Class imbalance issues

Amongst the 429 speech transcripts available, only 80 belonged to the UHR positive group. This major imbalance between UHR positive and negative samples could result in uneven data distribution during train-test partitioning, leading towards model underfitting. To alleviate this issue, we used leave-one-out cross-validation to ensure that most of the UHR positive samples are included in the training data in each iteration. This prevents the model from training on radically small and different subsets of the UHR cohort. This reduces model bias and performance instability.
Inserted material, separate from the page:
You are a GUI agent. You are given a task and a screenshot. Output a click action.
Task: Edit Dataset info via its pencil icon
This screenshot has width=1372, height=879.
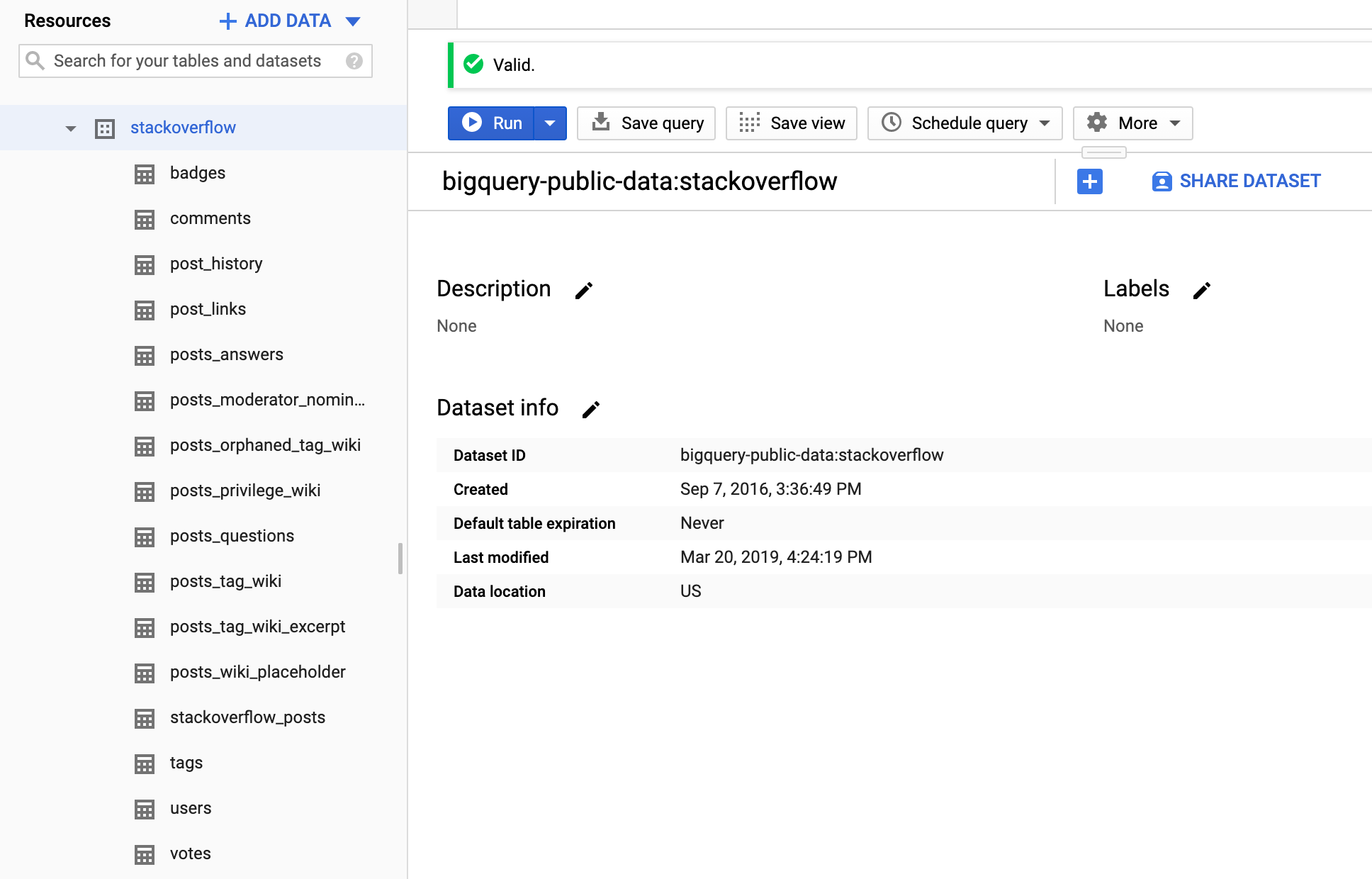tap(590, 409)
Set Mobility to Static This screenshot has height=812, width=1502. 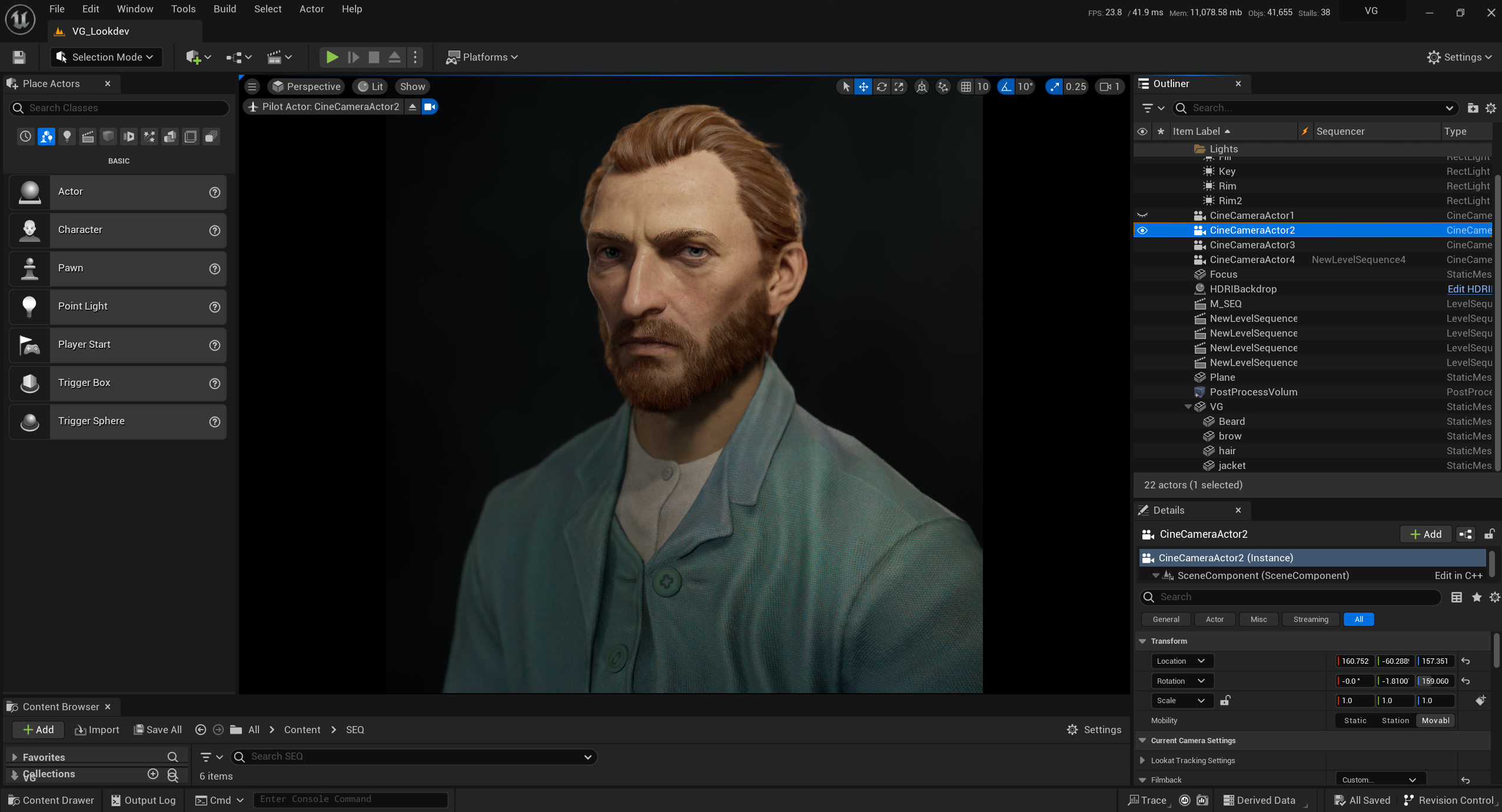click(1355, 720)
Cohort and data heterogeneity

While informative, the shortlisted features may not guarantee generalizable performance since our cohort is small and local. Additionally, participant behavior on the HiSoC task was highly varied, despite standardized instructions and a 45-second limit. Sparse speech content presented further challenges for our model. Moreover, some reference corpora (e.g., COCA) may be grammatically different from Singlish—the colloquial form of English used in Singapore. Such linguistic differences that are present in the transcripts cannot be captured by the extracted features. While LLMs pre-trained on Singlish texts may alleviate this issue, we ultimately opted for ML models trained on established NLP features as they are better equipped for model explainability. In future work, we can explore the integration of culturally or socially contextualized speech constructs to further enhance model performance.

Duration of HiSoC task

Participants were only given 10 s to prepare and 45 s to respond. These relatively short preparation and response times may serve to induce anxiety in participants and capture their responses to immediate stimuli. However, different participants may experience different levels of anxiety, which could in turn, be a confounding variable. Furthermore, the short duration of the HiSoC task may limit our ability to fully assess the participants’ mood, thought patterns, and cognitive processes.
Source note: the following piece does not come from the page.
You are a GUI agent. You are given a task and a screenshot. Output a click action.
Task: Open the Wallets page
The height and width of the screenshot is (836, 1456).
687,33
Limitations of extracted features

The WN_SD_CW values were derived from the ELP word naming task and do not represent the word naming latencies of our participants. Thus, we could not compare the word naming latencies between the UHR and control groups. Similarly, the OG_N values were retrieved from the ELP lexicon and do not capture the degree of phonological association within the participants’ transcripts. This information could be useful for detecting clanging, which is associated with individuals with schizophrenia38.

Impact and future work

Having tested and evaluated an extensive set of sentiment and linguistic features, we now know which representations of speech transcribed text are most informative for UHR detection. While challenging, developing text-based technologies is highly rewarding given the prevalence of textual data in online interactions and real-world applications (e.g., social media platforms, online help portals). Upon achieving robust modeling of text features, we can incorporate other key communication modalities (e.g., facial expressions, gaze, body movements) to create more comprehensive and powerful multimodal models, which could provide a more holistic representation of each patient and give rise to clinically relevant explanations.

Conclusions

Combining speech-derived text features with powerful feature selection and ML algorithms can help in early identification of youths at UHR. Amongst various text constructs, those capturing sentiment variability (i.e., EVA), lexical sophistication (i.e., TAALES), and morphological information (i.e., TAMMI) are valuable for improving model performance and providing interpretable metrics.